[Records from a data source]
........

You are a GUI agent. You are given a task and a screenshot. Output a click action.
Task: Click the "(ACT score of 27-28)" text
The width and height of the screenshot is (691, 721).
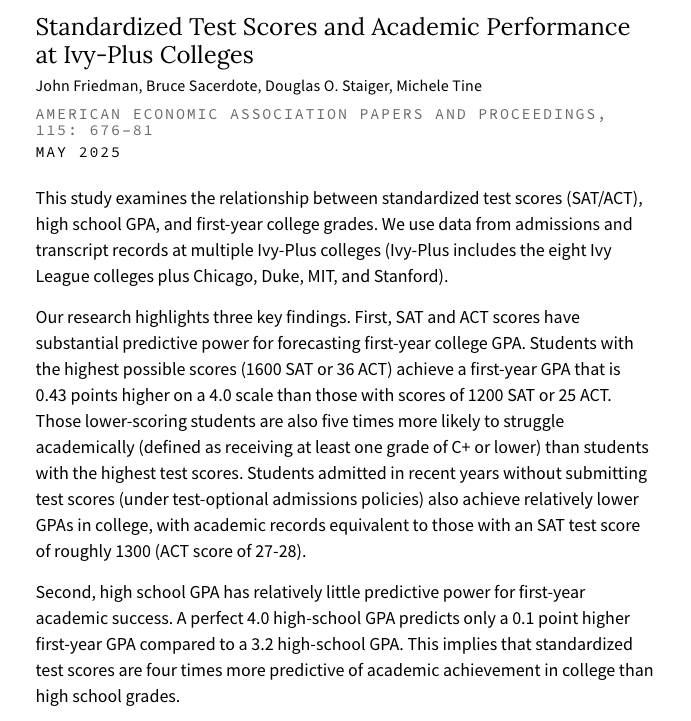pyautogui.click(x=228, y=551)
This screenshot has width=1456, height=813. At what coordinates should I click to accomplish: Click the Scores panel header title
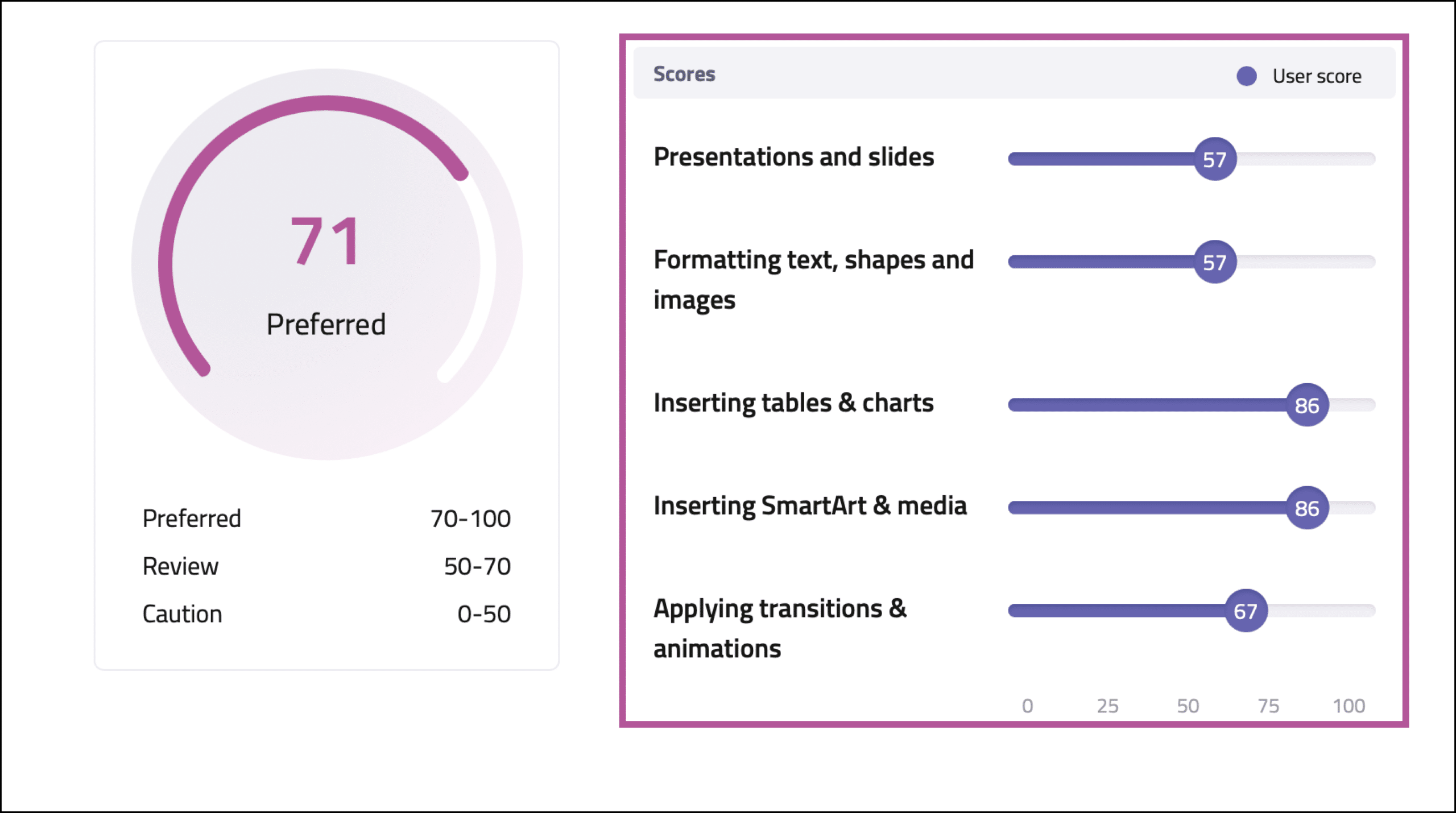click(684, 74)
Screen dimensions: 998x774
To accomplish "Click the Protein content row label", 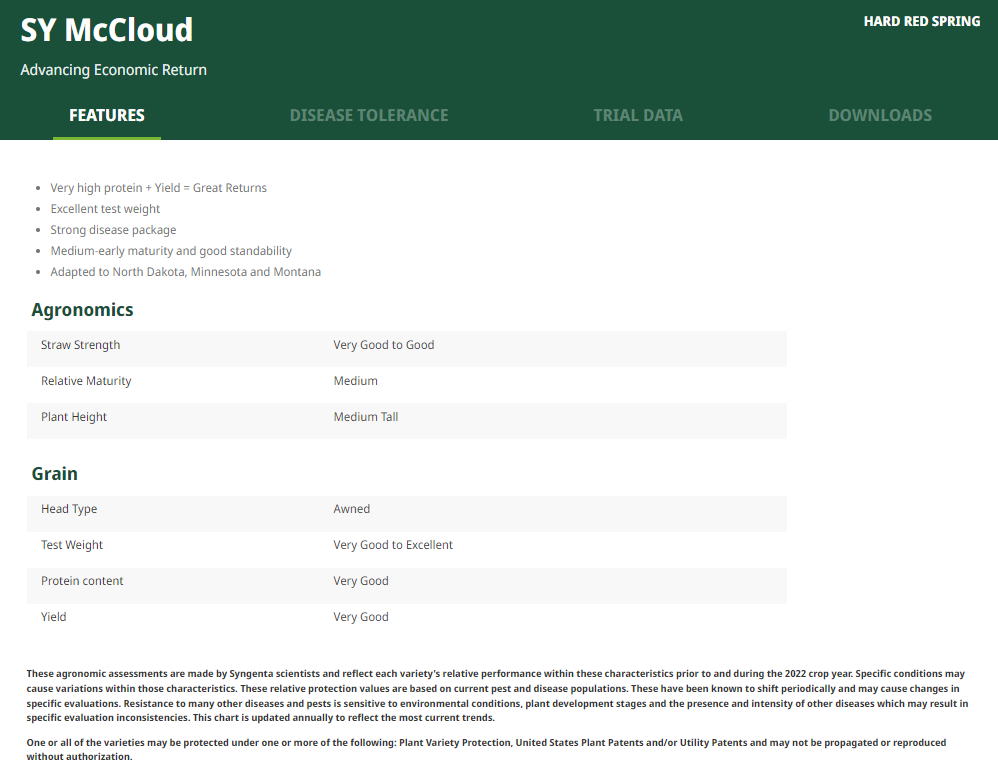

........

**WHAT THE TASK ASKS**
Only the lines from the one containing "Task: Click the" through the end of the records are wanted, set down exactly and without their pictures.

**REPLY TO THE TASK**
Task: Click the "(ACT score of 27-28)" text
The width and height of the screenshot is (691, 721).
pyautogui.click(x=228, y=551)
This screenshot has width=1456, height=813. At what coordinates should I click to accomplish: Click the Scores panel header title
click(684, 74)
Screen dimensions: 998x774
To accomplish "Click the Protein content row label", 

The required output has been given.